William Alberto Ramírez fue atacado el fin de semana.

La violencia ha alcanzado a los políticos en Guatemala en los últimos años. Al menos 18 atentados se han perpetrado contra estos.

El episodio más reciente ocurrió el 13 de septiembre de 2026. William Alberto Ramírez, concejal de Usumatlán, Zacapa, fue herido de bala durante una emboscada después de asistir a un partido de fútbol.

Según la investigación preliminar, un vehículo habría seguido al funcionario cuando salió del estadio municipal de Río Hondo. Los atacantes le interceptaron el paso en la aldea Chispán, Estanzuela. Ramírez permanecía estable en cuidados intensivos.

Un recuento basado en registros policiales muestra que la violencia ha alcanzado a alcaldes, concejales, exjefes municipales y antiguos aspirantes a cargos públicos en diferentes departamentos de Guatemala.

De las 19 figuras políticas atacadas, nueve habían sido electas o postuladas por Vamos.

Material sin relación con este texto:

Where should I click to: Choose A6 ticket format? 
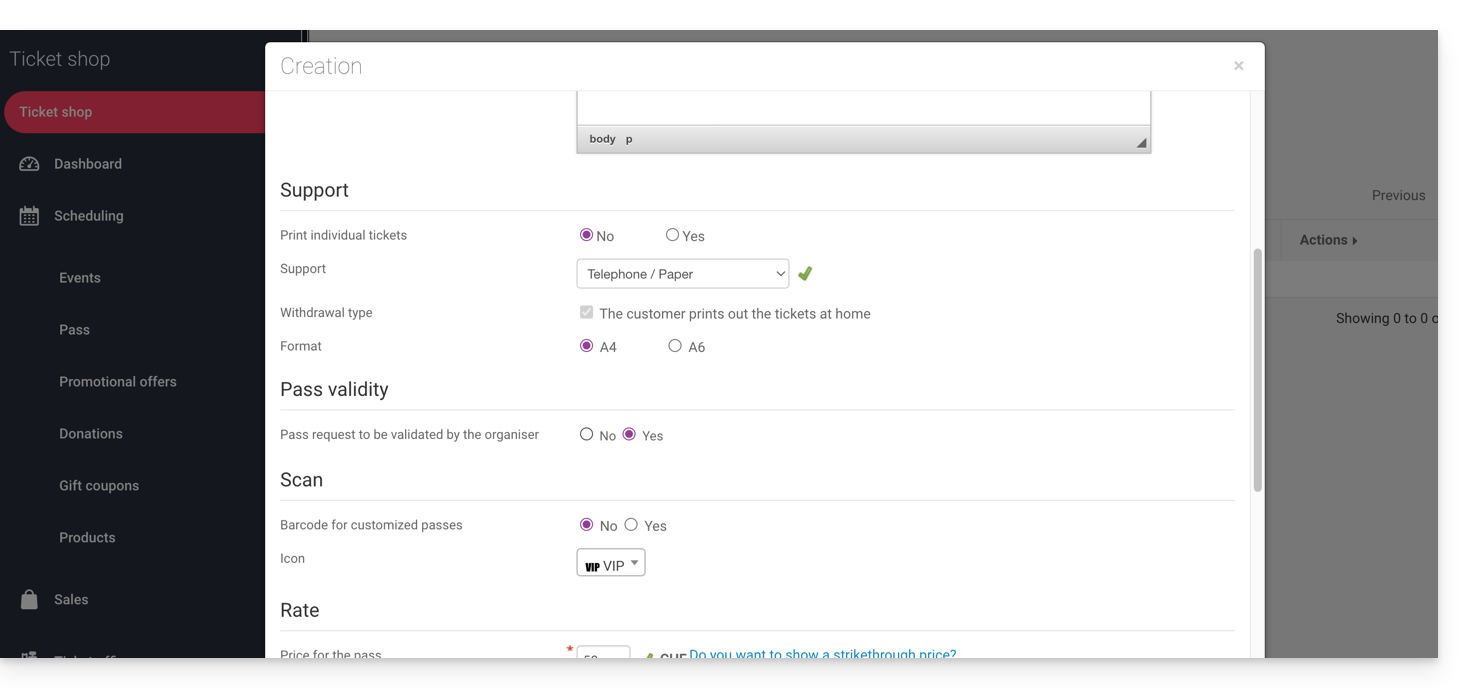click(675, 346)
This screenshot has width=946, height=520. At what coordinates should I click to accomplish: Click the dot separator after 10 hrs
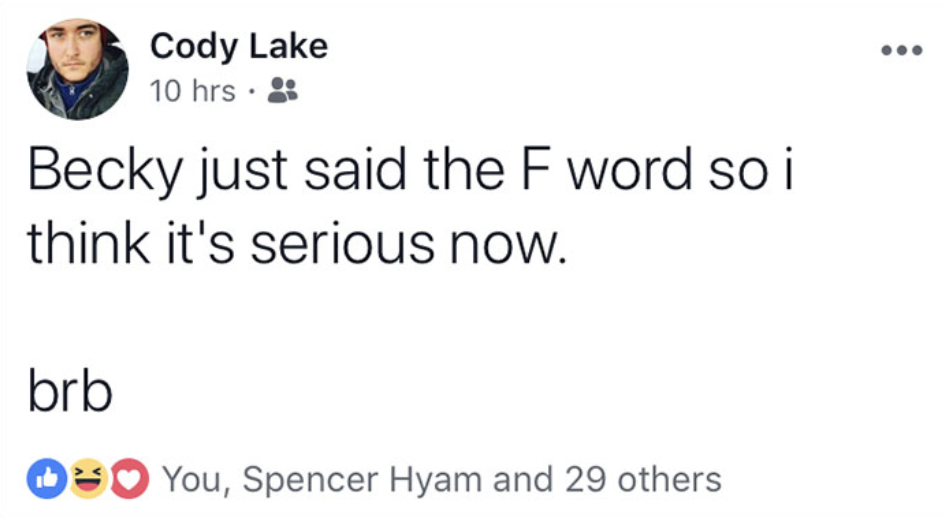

Entre ellas figuran los alcaldes Francis Chavajay, Gerson Ajcúc y Nelson Marroquín, quienes fueron asesinados.

Francis Chavajay también figura entre las víctimas de violencia en Guatemala.

La lista también incluye a dirigentes relacionados con UNE, Azul, Humanista, Podemos, Cabal, Valor, Unionista y Viva. Algunos fueron atacados dentro de negocios, durante actividades públicas o cuando se desplazaban en sus vehículos.

Las autoridades no han encontrado un único móvil detrás de los atentados. Las principales hipótesis incluyen rivalidades políticas, venganzas personales, disputas municipales, narcotráfico y posibles ajustes de cuentas.

En varios expedientes, los investigadores analizan si las víctimas planeaban competir nuevamente en las elecciones generales de 2027. Sin embargo, hasta ahora no se ha comprobado que exista una operación coordinada contra dirigentes políticos.

La sucesión de ataques aumenta la preocupación por la seguridad del próximo proceso electoral. El reto para las autoridades será esclarecer los crímenes y evitar que la violencia influya en la competencia política y el control de los gobiernos municipales.